Researchers can now query datasets generated by single-cell sequencing using a new software tool. Users can determine which cell types any given gene combination is active in. The open-access’scfind’ software, which was published in Nature Methods on March 1st, 2021, allows a wide range of users to quickly analyze multiple datasets containing millions of cells on a standard computer.
Such datasets can be processed in a matter of seconds, saving both time and money. The tool, created by researchers at the Wellcome Sanger Institute, works similarly to a search engine in that users can enter free text as well as gene names.
Over the last decade, techniques for sequencing the genetic material of a single cell have advanced rapidly. Single-cell RNA sequencing (scRNAseq), which is used to determine which genes are active in individual cells, can be performed on millions of cells simultaneously and generates massive amounts of data (2.2 GB for the Human Kidney Atlas). Such techniques are being used by projects such as the Human Cell Atlas and the Malaria Cell Atlas to discover and characterize all of the cell types present in an organism or population. To get the most value out of data, it must be easy to access and query by a wide range of researchers.
A new software tool allows researchers to quickly query datasets generated from single-cell sequencing. Users can identify which cell types any combination of genes are active in. The open-access ‘scfind’ software enables swift analysis of multiple datasets containing millions of cells by a wide range of users, on a standard computer.
A new software tool called scfind uses a two-step strategy to compress data 100-fold to allow for quick and efficient access. Data can be queried quickly thanks to efficient decompression. Developed by Wellcome Sanger Institute researchers, scfind can perform large-scale analysis of datasets containing millions of cells on a standard computer without the use of specialized hardware. Queries that used to take days to complete now take seconds.
The new tool can also be used for multi-omics data analyses, such as combining single-cell ATAC-seq data, which measures epigenetic activity, with scRNAseq data.
Dr. Jimmy Lee, Postdoctoral Fellow at the Wellcome Sanger Institute and the study’s lead author, stated: “The advancement of multi-omics methods has created a once-in-a-lifetime opportunity to understand the landscape and dynamics of gene regulatory networks. Scfind will assist us in identifying genomic regions that regulate gene activity, even if they are far from their targets.”

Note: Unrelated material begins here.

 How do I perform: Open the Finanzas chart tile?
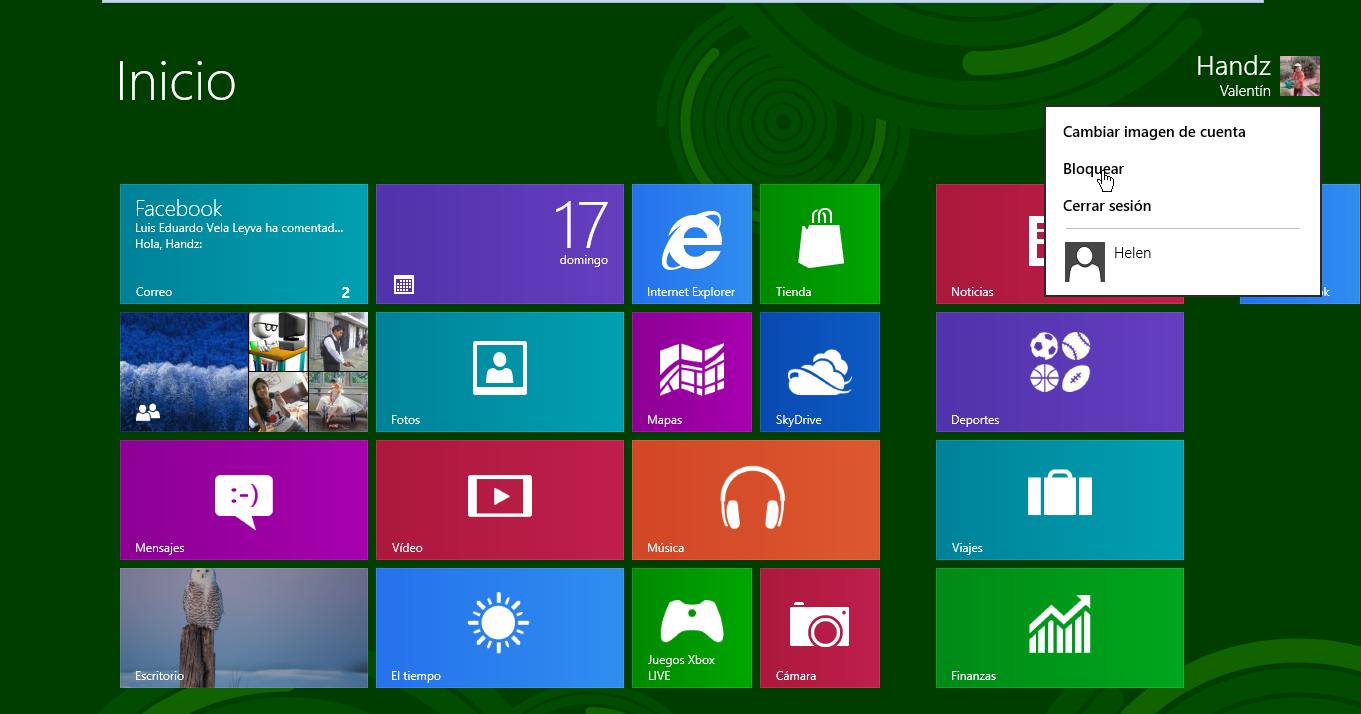coord(1059,628)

Scfind can also be used to discover new genetic markers that are linked to or define a cell type. When compared to manually curated databases or other computational methods available, the researchers demonstrate that scfind is a more accurate and precise method.

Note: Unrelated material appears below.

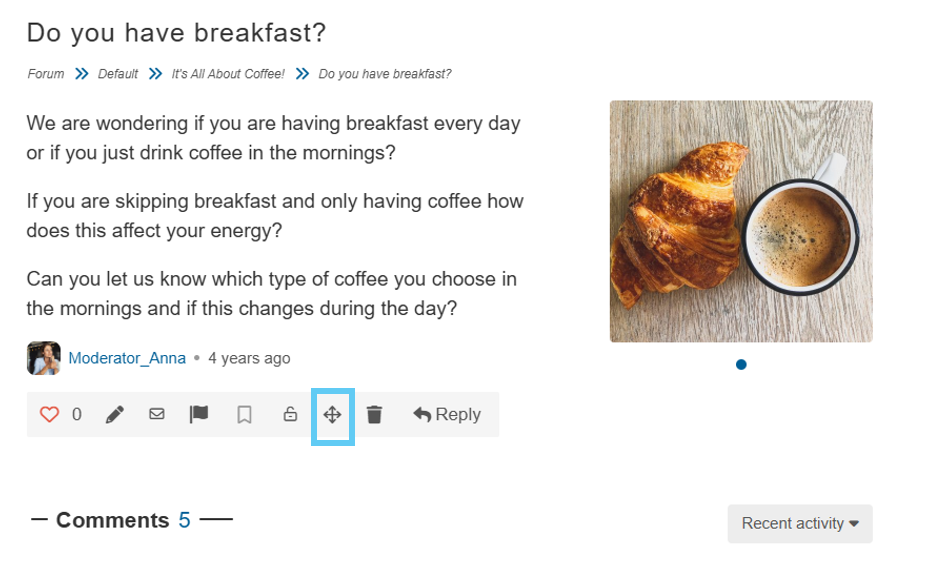Viewport: 928px width, 568px height.
Task: Like the post with the heart icon
Action: click(49, 415)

To make scfind more user-friendly, it incorporates natural language processing techniques to allow for arbitrary queries.
Dr. Martin Hemberg, former Group Leader at the Wellcome Sanger Institute and current professor at Harvard Medical School and Brigham and Women’s Hospital, stated: “Single-cell dataset analysis typically necessitates basic programming skills as well as knowledge of genetics and genomics. To ensure that large single-cell datasets are accessible to a wide range of users, we created a tool that works like a search engine, allowing users to enter any query and find relevant cell types.”
According to Dr. Jonah Cool, Science Program Officer at the Chan Zuckerberg Initiative: “New, faster analysis methods are critical for uncovering promising insights in single-cell data, such as that contained in the Human Cell Atlas. User-friendly tools like scfind are hastening the pace of science and researchers’ ability to build on each other’s work, and the Chan Zuckerberg Initiative is proud to support the team that created this technology.”